START Document section
Our study identified several independent risk factors significantly associated with OS and BCSS, including older age, being African American, being divorced, having other pathological types, HR-/HER2- status, stage T4, and the presence of additional distant metastases. Conversely, protective factors included a household income exceeding $60,000, HR+/HER2+ status, stage N1, and the administration of surgery and chemotherapy. Recent studies have corroborated that older age correlates with poorer OS and BCSS (8, 29, 30). Our findings revealed that HR+/HER2+ patients exhibited the most favorable prognosis, whereas those with HR-/HER2- had poorer outcomes. Historically, luminal-type BC was deemed to have a relatively favorable prognosis. However, with the widespread use of HER2-targeted therapies, similar survival rates have been observed among patients with advanced BC in the HR+/HER2- and HR-/HER2+ subtypes. For HR+ patients, the combination of CDK4/6 inhibitors and aromatase inhibitors as first-line treatment significantly enhanced progression-free survival (PFS) in advanced cases (31, 32). Data from the PHOEBE trial demonstrated that for HER2+ patients with visceral metastases, pyrrolitinib combined with capecitabine extended PFS to 12.5 months, compared to lapatinib combined with capecitabine in those previously treated with trastuzumab and paclitaxel (33). Furthermore, consistent with other studies findings, chemotherapy has been shown to significantly improve patient prognosis (8, 34). The T4 stage indicates locally advanced disease, reflecting the extent of primary tumor invasion and burden, and is often associated with a poorer prognosis. Unlike oligometastatic disease, the presence of concurrent metastases to other organs in BCLM patients is another critical factor leading to adverse outcomes (35, 36).
END Document section
START Given information
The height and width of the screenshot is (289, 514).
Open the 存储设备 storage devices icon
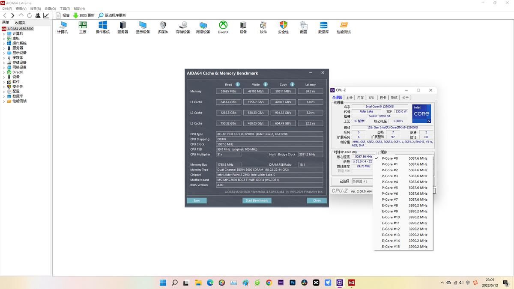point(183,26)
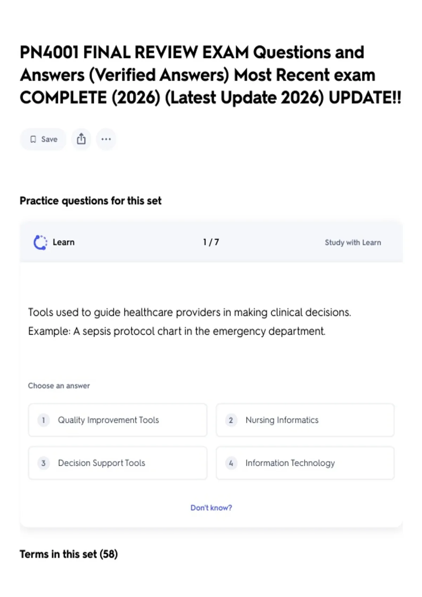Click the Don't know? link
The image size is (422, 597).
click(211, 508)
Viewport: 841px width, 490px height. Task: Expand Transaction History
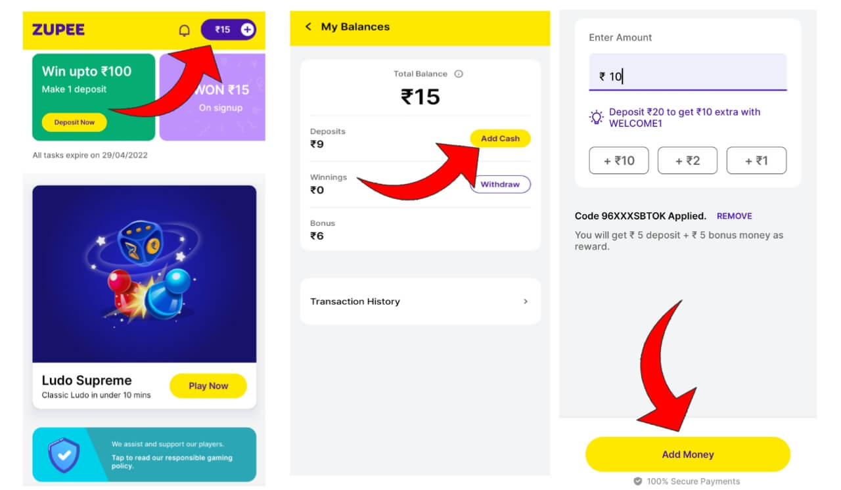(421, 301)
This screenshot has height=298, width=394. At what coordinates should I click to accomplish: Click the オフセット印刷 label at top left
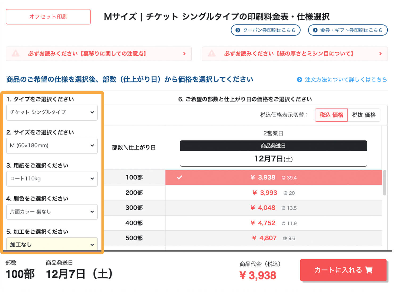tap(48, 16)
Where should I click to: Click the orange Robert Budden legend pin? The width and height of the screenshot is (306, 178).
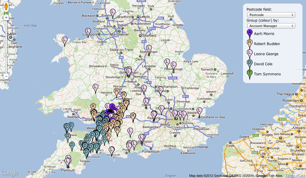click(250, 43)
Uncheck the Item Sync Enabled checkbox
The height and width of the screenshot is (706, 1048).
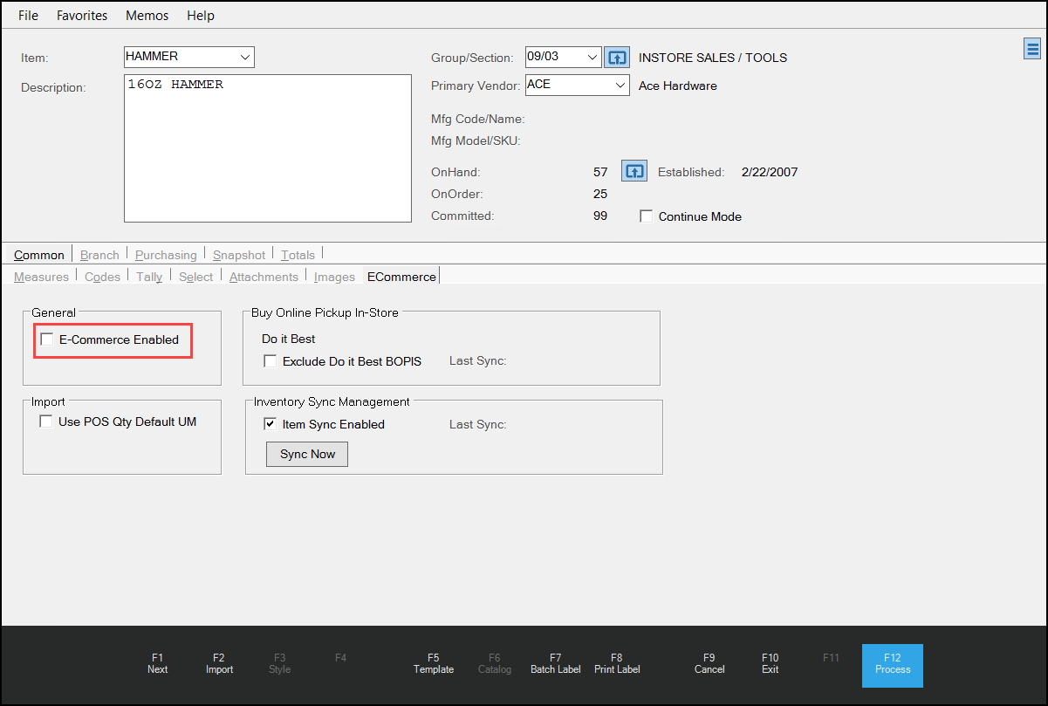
END Given information
Activity list:
A. Answer these about the passage on breast cancer prognosis, one answer per line:
(i) What household income was listed as a protective factor?
(ii) In the PHOEBE trial, how long was progression-free survival with pyrrolitinib plus capecitabine?
(iii) What does the T4 stage indicate?
B. Turn the paragraph of the breast cancer prognosis passage that begins "Our study identified several independent risk factors" into a shorter bulleted list that keeps its main facts.
C. Write the next part of the passage on breast cancer prognosis, picking up after its final sentence.
The lines play no part in any of this.

Expected outputs:
A.
(i) A household income exceeding $60,000.
(ii) 12.5 months.
(iii) Locally advanced disease, reflecting the extent of primary tumor invasion and burden.

B.
- Independent risk factors for OS and BCSS: older age, being African American, being divorced, other pathological types, HR-/HER2- status, stage T4, and additional distant metastases.
- Protective factors: household income over $60,000, HR+/HER2+ status, stage N1, surgery, and chemotherapy.
- Other studies confirm that older age correlates with poorer OS and BCSS.
- HR+/HER2+ patients had the best prognosis, and HR-/HER2- patients had poorer outcomes.
- Luminal-type BC was once considered relatively favorable, but with HER2-targeted therapies, advanced HR+/HER2- and HR-/HER2+ patients now show similar survival.
- For advanced HR+ cases, first-line CDK4/6 inhibitors plus aromatase inhibitors significantly improved PFS.
- In the PHOEBE trial, HER2+ patients with visceral metastases previously treated with trastuzumab and paclitaxel reached a PFS of 12.5 months on pyrrolitinib plus capecitabine, compared with lapatinib plus capecitabine.
- Chemotherapy significantly improves prognosis, consistent with other studies.
- Stage T4 means locally advanced disease and often a poorer prognosis.
- Unlike oligometastatic disease, concurrent metastases to other organs in BCLM patients lead to adverse outcomes.

C.
In our comparative analysis of five ML models, the RF algorithm emerged as the best-performing model. It outperformed all other models in the large American cohort and was consistently validated in cross-national cohorts. Chen et al. constructed a nomogram to predict OS in BCLM patients, which achieved an internal concordance index (C-index) of 0.685 (29). A recent study built a traditional nomogram prediction model for young BCLM patients using a single SEER dataset (34), which showed AUCs of 0.753, 0.773, and 0.761 for predicting 1-year, 2-year, and 5-year OS, respectively, and 0.755, 0.781, and 0.787 for 1-year, 2-year, and 5-year BCSS, respectively. In contrast, our RF model demonstrated superior predictive performance, with AUCs ranging from 0.840 to 0.889 for predicting OS at different time points in the training group, and 0.763 to 0.775 for the internal test group. Furthermore, the RF model showed AUCs ranging from 0.849 to 0.867 for predicting BCSS at different time points in the training group, and 0.765 to 0.787 in the internal test group. Importantly, our model was validated using independent cohorts from two hospitals in China, with AUC values ranging from 0.779 to 0.815. To probe robustness to missingness in key clinicopathologic variables, we performed a sensitivity analysis that excluded patients with unknown grade and retrained the RF models with the same hyperparameters; the models maintained comparable discrimination across training, internal, and external cohorts (AUCs ranged 0.858–0.899, 0.741–0.831, and 0.772–0.848, respectively), indicating that our findings are not materially drivenxby grade-related missingness. Collectively, these results underscore the stability and generalizability of the RF framework across populations and analytic specifications. The enhanced predictive performance provided more reliable evidence for clinicians in managing and stratifying BCLM patients. Meanwhile, DCA confirmed that our RF model demonstrated excellent clinical utility.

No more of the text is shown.